N'avez-vous pas connu vous-même Boris Fraenkel, le «cornac» de Jospin à l’Organisation communsite internationaliste ?
Boris Fraenkel est venu plusieurs fois à la librairie. Il faisait l'important. Je l'ai trouvé prétentieux et fat, mais j'ignorais à l'époque son rôle vis à vis de Lionel. Il se proclamait disciple de Wilhelm Reich. Et je me dis que, si c'est à travers ça que Lionel a cru connaître le mouvement ouvrier révolutionnaire, c'est assez triste et déprimant. Peut-être Fraenkel était-il passé à la Vieille Taupe parce que Lionel lui en avait parlé. Il devait être intrigué par ce que la Vieille Taupe représentait. Je me souviens parfaitement d'une fois où je lui avais dit tout le mal que je pensais de l'«entrisme», et de la social-démocratie… et du trotskisme. Mais j'avais parlé en général, sans du tout penser à Lionel.
Vous dites avoir fait partie du «très petit groupe de personnes qui aient connu la nature présidentielle de [ses] ambitions politiques personnelles, à une époque où [il faisait] encore de l'"entrisme" au parti socialiste». Vous écrivez également que cette ambition «s'inscrivait dans la continuité d'un rêve d'enfant». Comment pouvez-vous être aussi affirmatif ?

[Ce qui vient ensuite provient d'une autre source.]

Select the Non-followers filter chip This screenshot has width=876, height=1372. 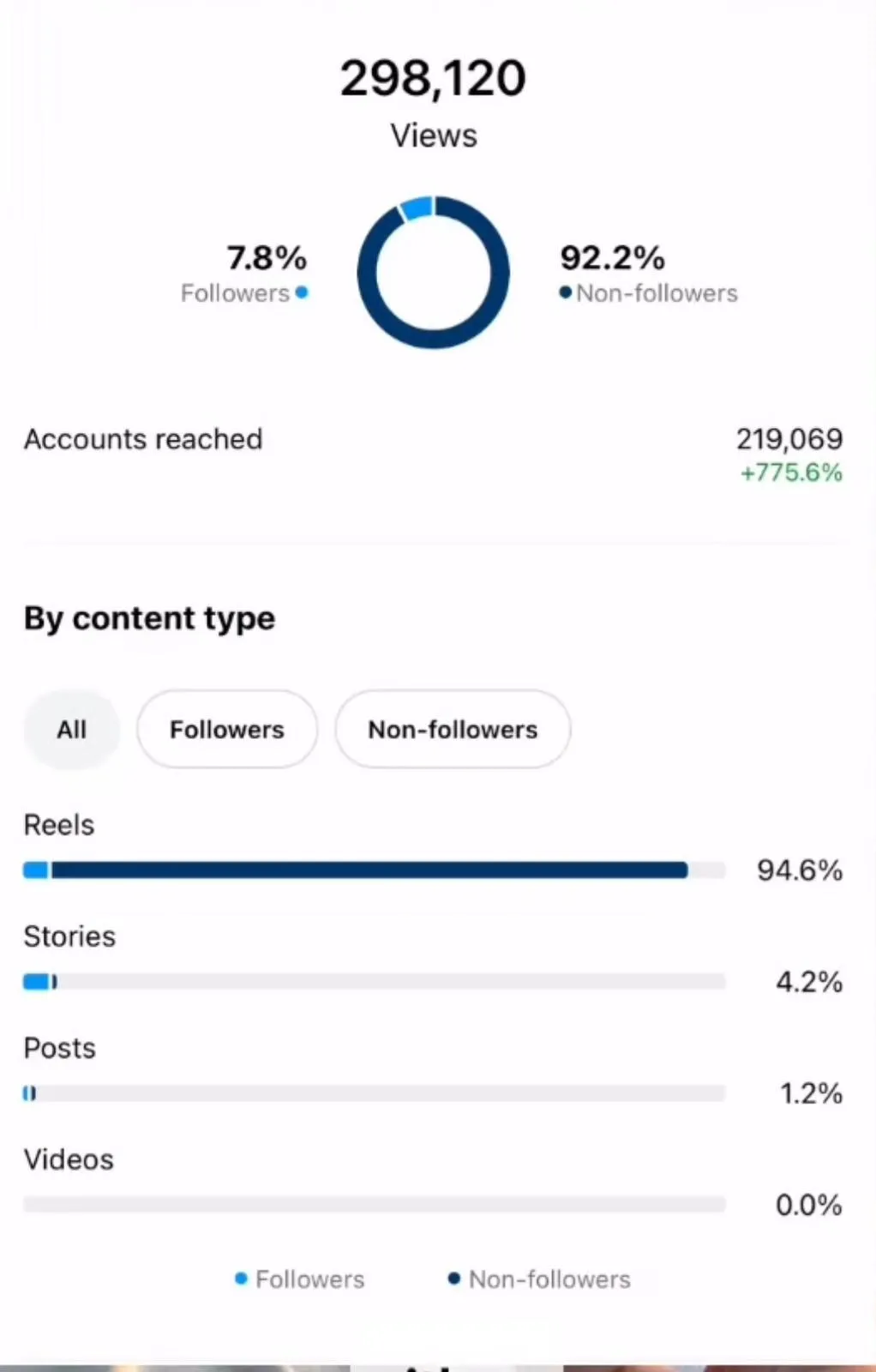click(453, 730)
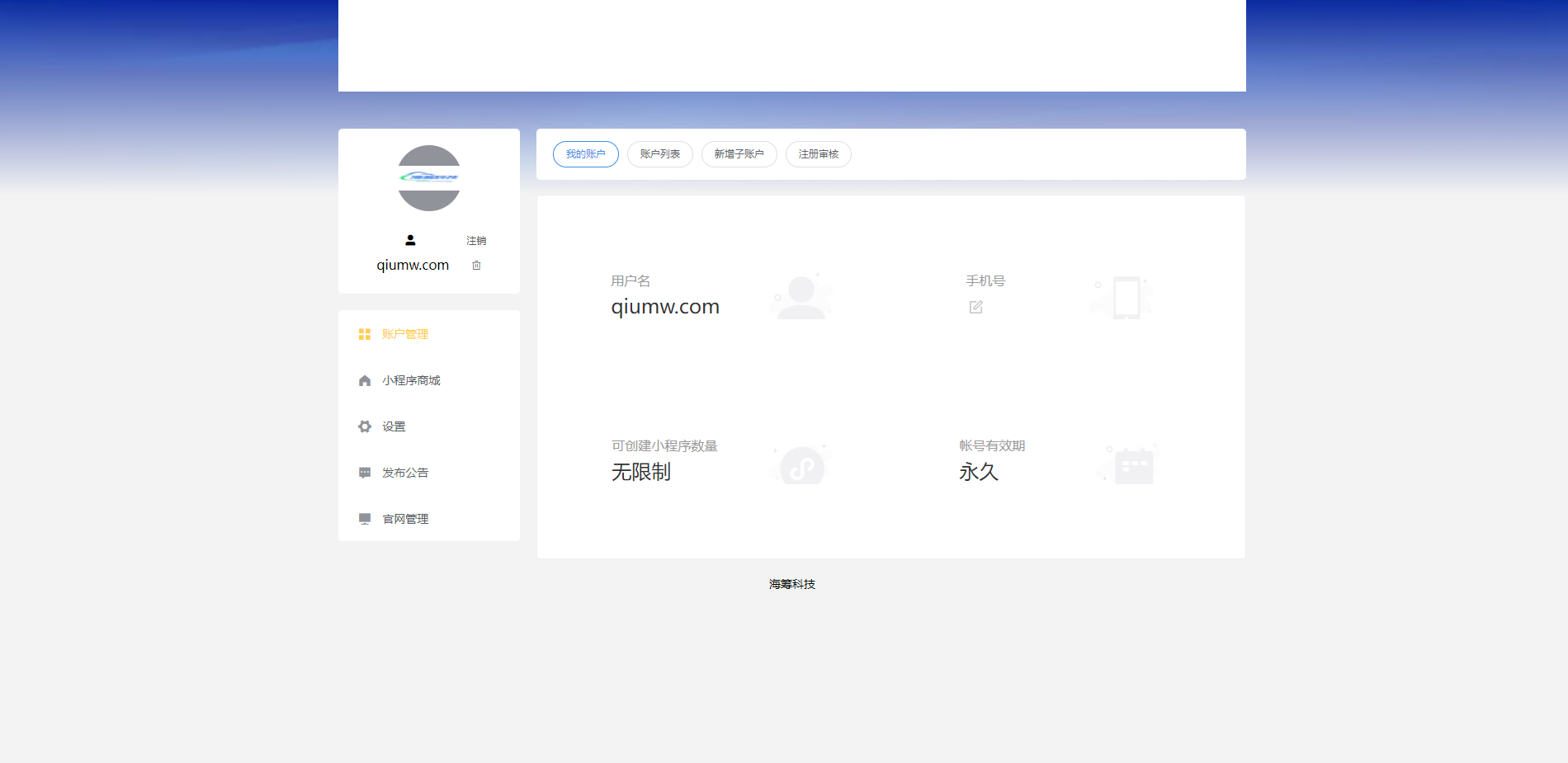Click the qiumw.com name in sidebar
Image resolution: width=1568 pixels, height=763 pixels.
(x=413, y=265)
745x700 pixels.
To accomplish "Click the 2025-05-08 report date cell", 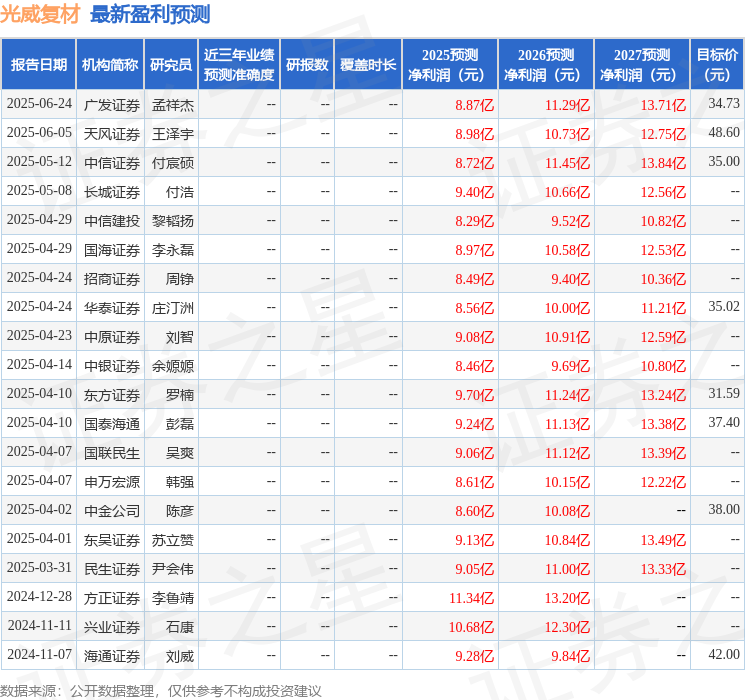I will click(39, 191).
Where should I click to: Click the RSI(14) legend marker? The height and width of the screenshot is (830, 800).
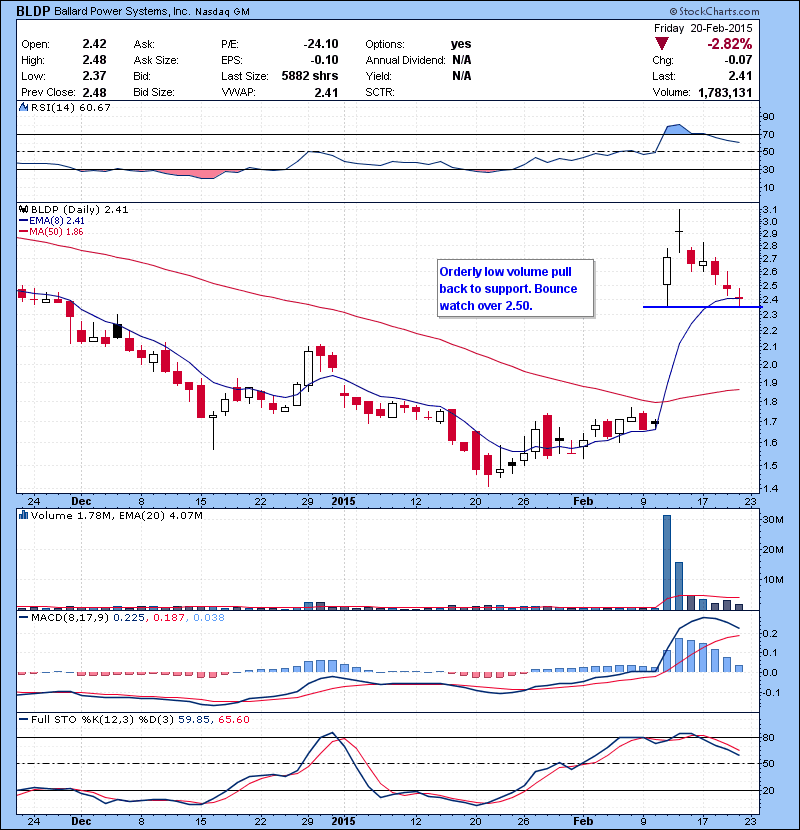tap(20, 108)
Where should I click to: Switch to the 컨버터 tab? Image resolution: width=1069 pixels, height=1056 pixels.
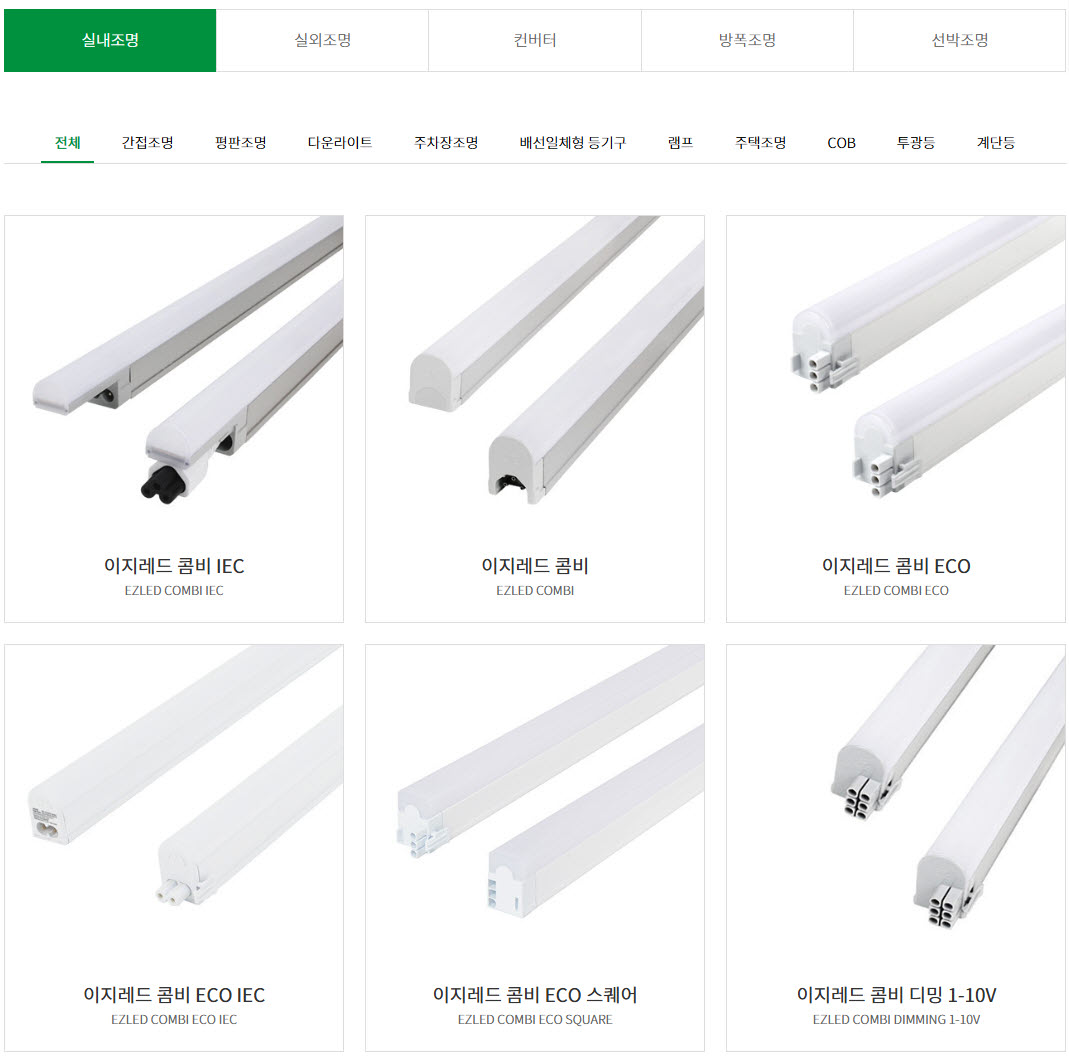tap(535, 40)
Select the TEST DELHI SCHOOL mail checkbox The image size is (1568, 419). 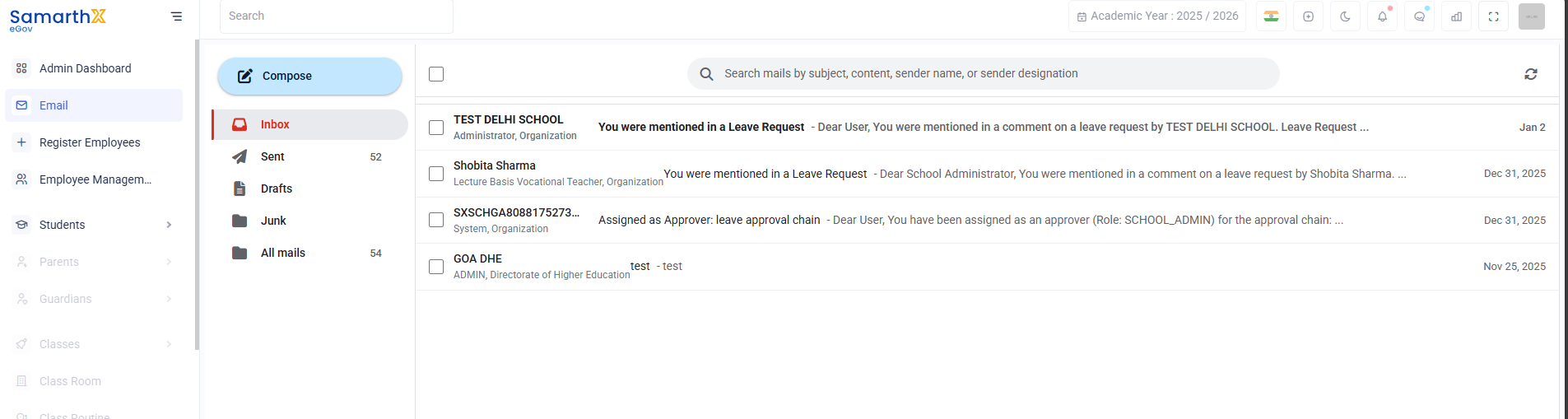pos(436,128)
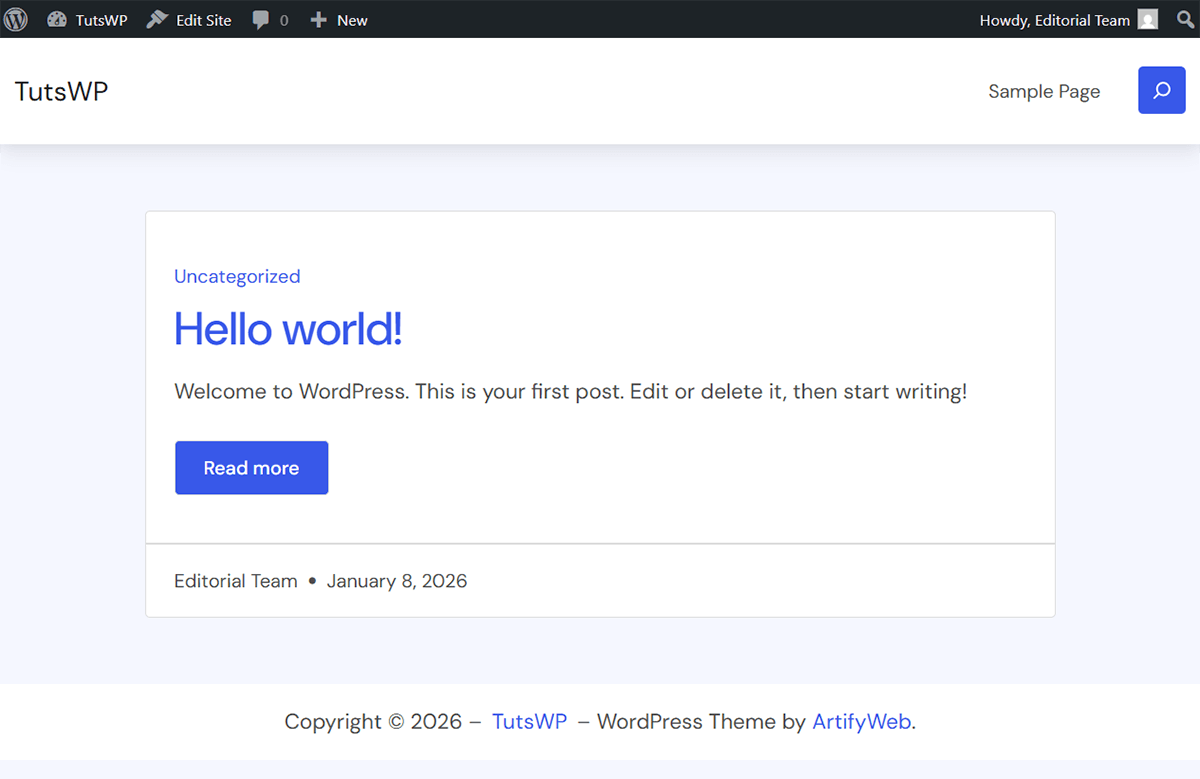Click the ArtifyWeb link in the footer
Screen dimensions: 1200x779
pyautogui.click(x=861, y=721)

J'avais dans mon entourage plusieurs personnes qui connaissaient Lionel avant que je ne l'ai moi-même rencontré. C'est par ces canaux que j'ai su ce que j'ai su. Mais je ne peux pas en dire plus sans risquer d'identifier trop précisément ma source, qui ne manquerait pas d'être elle-même suspectée de révisionnisme, ce qui aujourd'hui entraîne toutes sortes de persécutions.
On sait que Lionel Jospin est passé à côté de Mai 68 dont il n'a pas compris l'importance. En avez-vous été témoin ?
A ma connaissance, il n'a jamais prétendu le contraire. Mais mon épouse se souvient de l'avoir rencontré en mai 68, errant comme une âme en peine autour du Panthéon et lui avouant qu'il était plutôt déboussolé par ce qui se passait.
Il y a eu une époque où il cherchait à comprendre et à s'informer, sur les situationnistes par exemple, mais l'idée de spontanéité et de créativité de la classe ouvrière lui était impénétrable, et il ne parvenait pas à comprendre ce qui ne se traduisait pas en rapports de forces dans le champ politique.
Vous êtes à une époque si proche de Lionel que vous partez en vacances avec lui - et d'autres ? -, à l’été 1973, en Guadeloupe. Quels en sont vos souvenirs ?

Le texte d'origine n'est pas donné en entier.